He aquí otro ejemplo de resistencia espiritual en forma de música y tan conmovedora que me deja tiesa. El compositor francés Olivier Messien tenía treinta y un años y era prisionero de guerra cuando la escribió. Cuando cayó Francia, en 1940, fue detenido y deportado a un campo alemán situado a unos cien kilómetros al este de Dresde. En el Stalag VIII-A estaban igualmente prisioneros el clarinetista Henri Akoka, el violinista Jean le Boulaire y el violonchelista Étienne Pasquier. Un guardia alemán llamado Karl-Erich Brüll se compadeció de Messien, le consiguió un poco de papel y un pequeño lápiz y, en circunstancias imposibles de comprender hoy, el compositor escribió la pieza que podría considerarse su obra maestra.

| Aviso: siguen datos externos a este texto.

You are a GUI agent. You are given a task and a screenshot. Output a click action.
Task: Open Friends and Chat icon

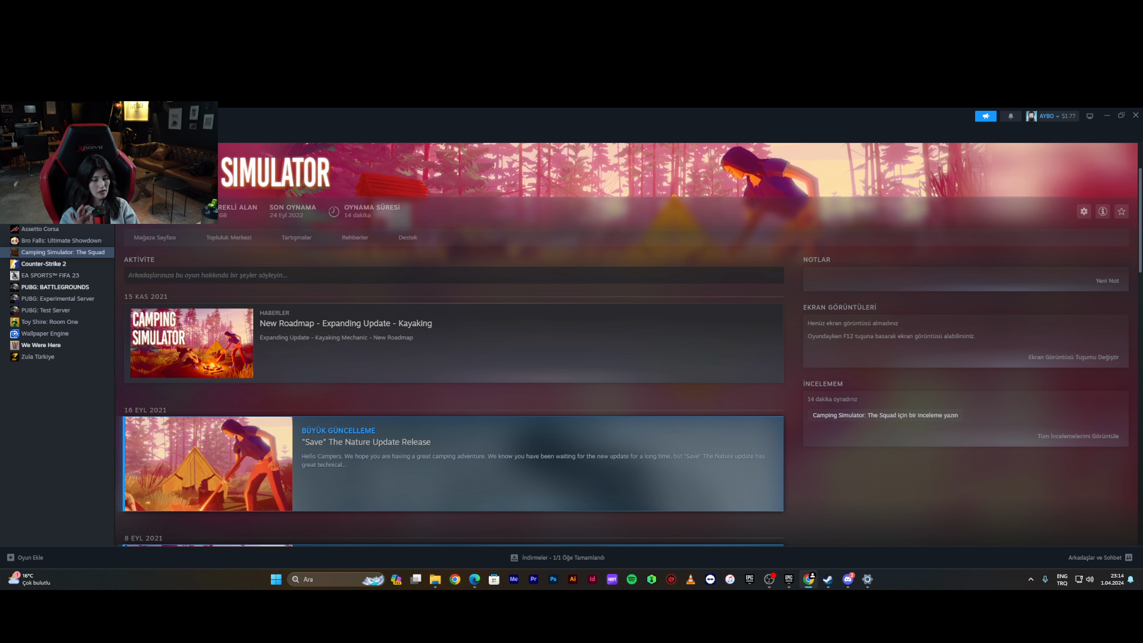click(1129, 558)
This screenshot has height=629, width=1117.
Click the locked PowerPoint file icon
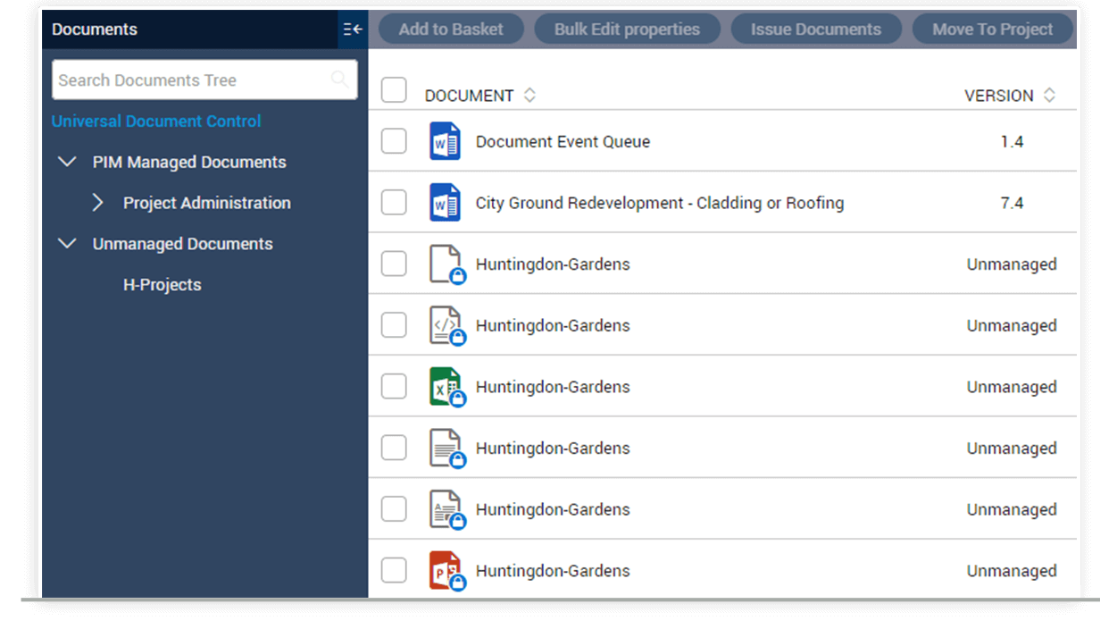click(x=445, y=571)
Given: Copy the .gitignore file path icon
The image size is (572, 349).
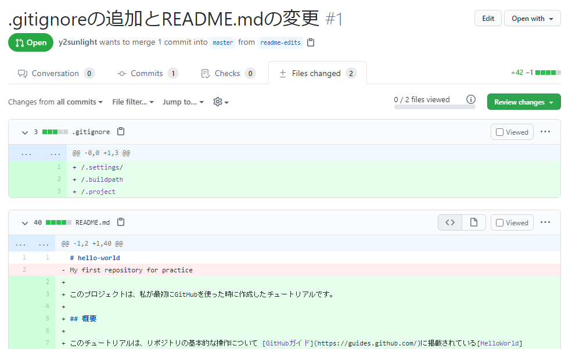Looking at the screenshot, I should [x=121, y=132].
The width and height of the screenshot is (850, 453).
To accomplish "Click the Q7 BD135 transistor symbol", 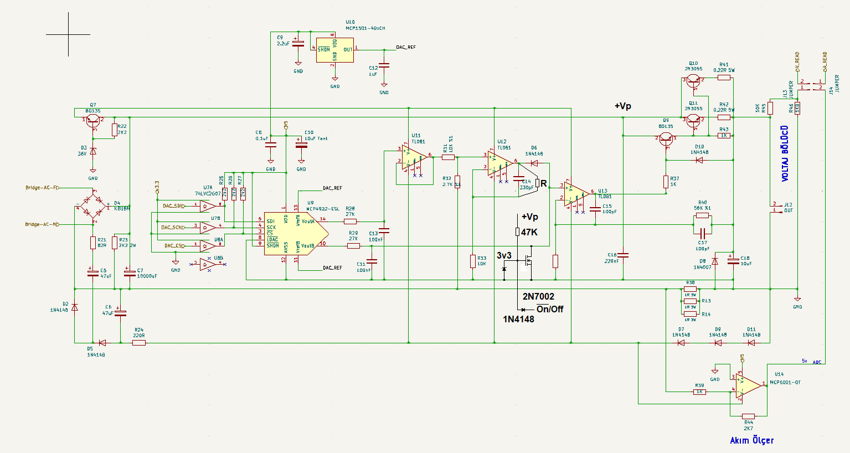I will tap(92, 121).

La ejecución corre a cargo de un grupo de instrumentos poco habitual — clarinete, violín, piano y violonchelo— que se enfrenta a no pocos problemas a la hora de fundir estructuras y equilibrar la sonoridad. Pero tales fueron los instrumentos a que tuvo acceso Messien en el campo. Los músicos estrenaron la obra al aire libre al atardecer del 15 de enero de 1941 con instrumentos abollados, improvisados y desafinados.
Llovía y una capa de nieve cubría el suelo. Los testimonios no se ponen de acuerdo sobre cuántos prisioneros estuvieron presentes en el Barracón 27 aquel atardecer. Pero parece que oscilaron entre los 150 y los 400: franceses, polacos y checos de todas las capas sociales, apelotonados, y en cuyos andrajosos uniformes estaban bordadas las iniciales «KG»; es decir, Kriegsgefangene, «prisionero de guerra». Un asistente contó tiempo después: «Todos éramos hermanos».
Messien fue un hombre religioso cuya fe no titubeó nunca y su obra está impregnada del lenguaje y el espíritu de la redención. He elegido como punto de inicio este movimiento para piano y violonchelo, «Alabanza de la eternidad de Jesús».